In Colossians 2, Paul urges the young church in Colossae to stick firmly to what we might now call orthodox Christian views.
In the background, this church faces a danger now know as the Colossian heresy. This is not a church that has gone completely off the rails and reinvented itself into a cult: Paul suggests, in the previous chapter, that the church is bearing fruit.
And yet, there is something that has gone amiss and weird ideas are creeping in among the congregation.
What is the Colossian heresy?
People have speculated on what the heresy might be. In Colossians 2, there are some glimpses. Paul refers to a “hollow and deceptive philosophy, which depends on human tradition and the elemental spiritual forces of this world rather than on Christ.”
He talks of those who “have lost connection” with Jesus, suggesting that people though nominally Christian are getting their (religious) ideas elsewhere from God. Paul also mentions the “worship of angels”.
David E. Garland in The Biblical Theology Study Bible says:
The most one can say is that the error devalues Christ’s supremacy and the adequacy of salvation through him. It promotes mystical experiences, additional spiritual agents, and a regimen of ritual or ascetic observances to achieve well-being.
F.F. Bruce, who discusses a range of possible heresies, says:
While the Colossian heresy was basically Jewish, it is not the straightforward Judalizing legalism of Galatians that is envisaged in Colossians, but a form of mysticism which tmpted it adepts to look on themselves as a spiritual elite.
As mentioned in a previous article, the area that Colossae is within, known as Phrygia, had seen its Jewish population bulked up a couple of hundreds years before Jesus. So Bruce questions whether the heresy was in fact imported from what he calls “Jewish nonconformity” – i.e. outside of the usual beliefs of Judaism.
One contender is a form of Jewish gnosticism called merkabah mysticism. Bruce notes that there was “no doubt a measure of religious syncretism in the Jewish communities of Phrygia”. Syncretism is the “merging or attempted reconciling of the beliefs and practices of different religions or philosophies” (according to the Chambers dictionary).
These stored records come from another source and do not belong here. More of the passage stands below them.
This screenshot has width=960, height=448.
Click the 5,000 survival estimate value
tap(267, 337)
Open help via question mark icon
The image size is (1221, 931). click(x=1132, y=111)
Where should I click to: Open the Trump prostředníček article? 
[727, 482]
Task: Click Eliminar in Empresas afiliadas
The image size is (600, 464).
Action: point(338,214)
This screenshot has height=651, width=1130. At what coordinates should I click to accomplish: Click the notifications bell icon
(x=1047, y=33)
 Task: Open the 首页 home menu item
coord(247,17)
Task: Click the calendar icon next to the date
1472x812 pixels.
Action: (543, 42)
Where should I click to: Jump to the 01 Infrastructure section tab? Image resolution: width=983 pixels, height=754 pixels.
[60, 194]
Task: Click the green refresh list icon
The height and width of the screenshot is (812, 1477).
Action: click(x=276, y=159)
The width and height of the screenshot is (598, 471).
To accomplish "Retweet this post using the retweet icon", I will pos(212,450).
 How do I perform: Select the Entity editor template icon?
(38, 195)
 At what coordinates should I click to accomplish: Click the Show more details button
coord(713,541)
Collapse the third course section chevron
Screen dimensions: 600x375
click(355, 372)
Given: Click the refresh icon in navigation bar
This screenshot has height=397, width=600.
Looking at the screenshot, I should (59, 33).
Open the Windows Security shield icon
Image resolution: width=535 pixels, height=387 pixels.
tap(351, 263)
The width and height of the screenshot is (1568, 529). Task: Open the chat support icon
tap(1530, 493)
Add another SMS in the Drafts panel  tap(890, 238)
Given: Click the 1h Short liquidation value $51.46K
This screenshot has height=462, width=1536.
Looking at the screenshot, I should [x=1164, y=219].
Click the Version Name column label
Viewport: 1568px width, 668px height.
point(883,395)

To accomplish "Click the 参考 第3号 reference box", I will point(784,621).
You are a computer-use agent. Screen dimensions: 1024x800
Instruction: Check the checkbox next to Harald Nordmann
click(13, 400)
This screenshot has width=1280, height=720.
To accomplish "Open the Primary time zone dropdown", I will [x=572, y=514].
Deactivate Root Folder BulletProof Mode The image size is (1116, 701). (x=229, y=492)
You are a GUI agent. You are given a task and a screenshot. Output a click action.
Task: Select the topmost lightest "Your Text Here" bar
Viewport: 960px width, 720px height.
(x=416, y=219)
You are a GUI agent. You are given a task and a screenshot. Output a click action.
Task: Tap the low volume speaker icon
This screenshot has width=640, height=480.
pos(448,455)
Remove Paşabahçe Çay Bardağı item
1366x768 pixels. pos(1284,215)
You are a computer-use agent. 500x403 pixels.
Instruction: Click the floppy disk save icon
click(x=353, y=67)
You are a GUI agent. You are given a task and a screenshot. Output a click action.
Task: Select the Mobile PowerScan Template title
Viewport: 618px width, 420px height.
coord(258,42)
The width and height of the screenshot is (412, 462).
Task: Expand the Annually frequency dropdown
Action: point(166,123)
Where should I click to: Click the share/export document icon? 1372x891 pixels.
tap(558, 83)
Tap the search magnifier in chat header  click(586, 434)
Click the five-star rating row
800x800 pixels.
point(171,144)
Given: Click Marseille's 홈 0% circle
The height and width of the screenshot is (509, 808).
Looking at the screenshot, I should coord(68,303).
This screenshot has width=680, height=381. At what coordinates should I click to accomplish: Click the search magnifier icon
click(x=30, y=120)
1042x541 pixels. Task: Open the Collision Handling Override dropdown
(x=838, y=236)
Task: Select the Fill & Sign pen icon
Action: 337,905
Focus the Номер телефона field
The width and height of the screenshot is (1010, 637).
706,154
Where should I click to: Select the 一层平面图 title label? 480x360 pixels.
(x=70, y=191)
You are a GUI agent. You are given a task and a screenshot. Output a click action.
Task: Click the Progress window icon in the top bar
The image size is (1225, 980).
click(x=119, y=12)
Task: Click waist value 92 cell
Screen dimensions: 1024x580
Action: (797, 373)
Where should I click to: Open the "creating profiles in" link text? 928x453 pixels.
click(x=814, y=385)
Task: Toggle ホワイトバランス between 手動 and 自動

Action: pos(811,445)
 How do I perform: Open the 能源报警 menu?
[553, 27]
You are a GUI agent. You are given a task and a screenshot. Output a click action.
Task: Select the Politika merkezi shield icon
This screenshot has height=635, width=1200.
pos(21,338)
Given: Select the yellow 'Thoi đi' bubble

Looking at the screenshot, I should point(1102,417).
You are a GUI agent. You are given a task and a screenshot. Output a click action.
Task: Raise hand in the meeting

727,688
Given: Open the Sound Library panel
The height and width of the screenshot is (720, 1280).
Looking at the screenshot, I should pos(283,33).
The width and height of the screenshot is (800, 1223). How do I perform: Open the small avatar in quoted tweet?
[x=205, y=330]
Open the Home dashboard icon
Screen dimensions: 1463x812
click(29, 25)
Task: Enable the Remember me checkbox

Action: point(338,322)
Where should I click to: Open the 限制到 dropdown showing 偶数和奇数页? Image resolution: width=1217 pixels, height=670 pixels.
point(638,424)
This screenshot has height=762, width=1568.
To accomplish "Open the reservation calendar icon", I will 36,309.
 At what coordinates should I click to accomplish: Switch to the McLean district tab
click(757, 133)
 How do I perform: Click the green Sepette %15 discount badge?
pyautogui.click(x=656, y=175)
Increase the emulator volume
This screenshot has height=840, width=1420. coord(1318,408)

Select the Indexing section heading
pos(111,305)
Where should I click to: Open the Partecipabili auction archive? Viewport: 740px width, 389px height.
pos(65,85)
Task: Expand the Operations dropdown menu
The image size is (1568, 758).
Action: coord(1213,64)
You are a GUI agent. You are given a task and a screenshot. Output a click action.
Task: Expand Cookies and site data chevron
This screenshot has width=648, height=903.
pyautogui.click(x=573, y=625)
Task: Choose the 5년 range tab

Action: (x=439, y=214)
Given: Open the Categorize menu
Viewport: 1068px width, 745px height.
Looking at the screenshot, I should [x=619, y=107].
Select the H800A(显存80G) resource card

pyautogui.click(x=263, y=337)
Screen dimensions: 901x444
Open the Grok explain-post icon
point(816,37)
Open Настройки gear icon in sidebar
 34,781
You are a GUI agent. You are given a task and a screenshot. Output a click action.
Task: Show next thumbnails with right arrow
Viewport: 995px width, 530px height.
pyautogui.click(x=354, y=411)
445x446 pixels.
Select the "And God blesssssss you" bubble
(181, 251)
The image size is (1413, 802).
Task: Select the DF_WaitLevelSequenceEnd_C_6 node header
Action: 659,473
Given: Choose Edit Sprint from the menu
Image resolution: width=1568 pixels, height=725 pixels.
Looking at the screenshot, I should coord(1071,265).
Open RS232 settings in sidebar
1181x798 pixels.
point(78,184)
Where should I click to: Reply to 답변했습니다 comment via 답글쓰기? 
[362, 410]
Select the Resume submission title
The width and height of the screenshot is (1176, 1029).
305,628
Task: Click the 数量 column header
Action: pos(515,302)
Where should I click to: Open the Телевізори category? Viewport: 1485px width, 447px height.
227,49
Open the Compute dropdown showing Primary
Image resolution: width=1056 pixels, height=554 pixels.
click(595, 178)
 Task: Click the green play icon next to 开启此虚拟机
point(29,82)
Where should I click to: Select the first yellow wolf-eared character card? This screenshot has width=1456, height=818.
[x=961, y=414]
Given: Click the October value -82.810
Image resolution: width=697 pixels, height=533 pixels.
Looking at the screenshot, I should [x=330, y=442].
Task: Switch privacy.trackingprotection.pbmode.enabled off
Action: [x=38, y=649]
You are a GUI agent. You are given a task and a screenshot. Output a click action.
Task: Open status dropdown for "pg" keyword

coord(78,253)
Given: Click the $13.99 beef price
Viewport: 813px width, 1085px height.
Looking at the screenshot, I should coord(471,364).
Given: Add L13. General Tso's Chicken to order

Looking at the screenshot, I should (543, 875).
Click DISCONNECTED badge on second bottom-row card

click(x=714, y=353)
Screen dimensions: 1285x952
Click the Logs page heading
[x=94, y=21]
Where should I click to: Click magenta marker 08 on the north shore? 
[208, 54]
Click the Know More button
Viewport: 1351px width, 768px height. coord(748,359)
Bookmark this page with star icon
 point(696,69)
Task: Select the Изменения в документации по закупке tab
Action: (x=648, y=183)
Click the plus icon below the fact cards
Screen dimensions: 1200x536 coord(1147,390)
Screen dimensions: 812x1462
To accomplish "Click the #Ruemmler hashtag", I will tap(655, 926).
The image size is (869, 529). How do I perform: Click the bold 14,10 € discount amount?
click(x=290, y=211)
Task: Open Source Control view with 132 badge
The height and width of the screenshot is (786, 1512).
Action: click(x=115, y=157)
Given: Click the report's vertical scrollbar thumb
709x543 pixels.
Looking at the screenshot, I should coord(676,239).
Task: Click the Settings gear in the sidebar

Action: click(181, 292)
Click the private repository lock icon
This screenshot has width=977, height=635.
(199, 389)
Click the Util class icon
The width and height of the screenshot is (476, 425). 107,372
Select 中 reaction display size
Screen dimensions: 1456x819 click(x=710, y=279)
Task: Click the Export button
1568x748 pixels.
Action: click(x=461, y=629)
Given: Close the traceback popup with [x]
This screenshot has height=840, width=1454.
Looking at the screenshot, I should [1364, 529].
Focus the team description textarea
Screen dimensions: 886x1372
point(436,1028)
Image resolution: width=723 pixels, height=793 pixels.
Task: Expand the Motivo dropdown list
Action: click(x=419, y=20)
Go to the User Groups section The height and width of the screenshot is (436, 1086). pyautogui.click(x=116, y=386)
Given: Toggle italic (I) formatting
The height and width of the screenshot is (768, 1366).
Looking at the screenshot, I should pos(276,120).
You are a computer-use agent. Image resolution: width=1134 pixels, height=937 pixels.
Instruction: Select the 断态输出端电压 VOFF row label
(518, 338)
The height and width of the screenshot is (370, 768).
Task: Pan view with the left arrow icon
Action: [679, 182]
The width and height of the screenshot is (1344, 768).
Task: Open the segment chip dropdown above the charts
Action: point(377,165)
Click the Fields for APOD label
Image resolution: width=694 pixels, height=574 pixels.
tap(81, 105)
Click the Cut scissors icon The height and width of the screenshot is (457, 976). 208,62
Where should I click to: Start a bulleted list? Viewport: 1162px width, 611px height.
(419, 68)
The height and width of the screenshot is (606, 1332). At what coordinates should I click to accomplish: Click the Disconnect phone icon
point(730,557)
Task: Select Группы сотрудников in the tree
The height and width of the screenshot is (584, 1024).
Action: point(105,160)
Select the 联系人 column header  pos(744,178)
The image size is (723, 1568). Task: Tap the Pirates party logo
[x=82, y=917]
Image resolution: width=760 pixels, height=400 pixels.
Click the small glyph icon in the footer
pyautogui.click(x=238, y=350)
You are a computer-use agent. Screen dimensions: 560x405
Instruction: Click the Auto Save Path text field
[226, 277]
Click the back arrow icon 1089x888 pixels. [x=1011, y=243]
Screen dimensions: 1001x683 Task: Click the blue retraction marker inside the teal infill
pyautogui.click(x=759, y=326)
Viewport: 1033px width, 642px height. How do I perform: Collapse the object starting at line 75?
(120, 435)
Bruce says that the features of the Colossian heresy that might suggest syncretism “tend to recur in mystical experiences belonging to a wide variety of religious traditions”. So we can’t definitively know that the heresy evolves from the fringes of Judaism but Bruce does favour merkabah mysticism as a reasonable fit.
What does Paul recommend to counter it?
Paul’s response to the heresy is to urge the Christians to avoid being suckered up by the “hollow and deceptive philosophy”.
In Colossians 2:18 (NIV), Paul tells the Colossians that it’s important not to take seriously people who try to put them down and suggest their Christian isn’t valid. He writes:
Do not let anyone who delights in false humility and the worship of angels disqualify you. Such a person also goes into great detail about what they have seen; they are puffed up with idle notions by their unspiritual mind.
There is a clear suggestion here of people claiming to have received revelations that somehow don’t fit with what we know from scripture about how God communicates. They are taking something that their “unspiritual mind” has supposedly witnessed and using it to brag – they are “puffed up”.
Paul refers, five verses later, to the heresy involving “harsh treatment of the body” and “regulations [that] have an appearance of wisdom”. So Bruce says:
The Colossian heresy evidently encouraged the claim that the fullness of God could be appreciated only by mystical experiences for which ascetic preparation was necessary.
Paul rebuts the claim by saying that “in Christ you have been brought to fullness”. We don’t need a secret, VIP religious experience that only the elite have.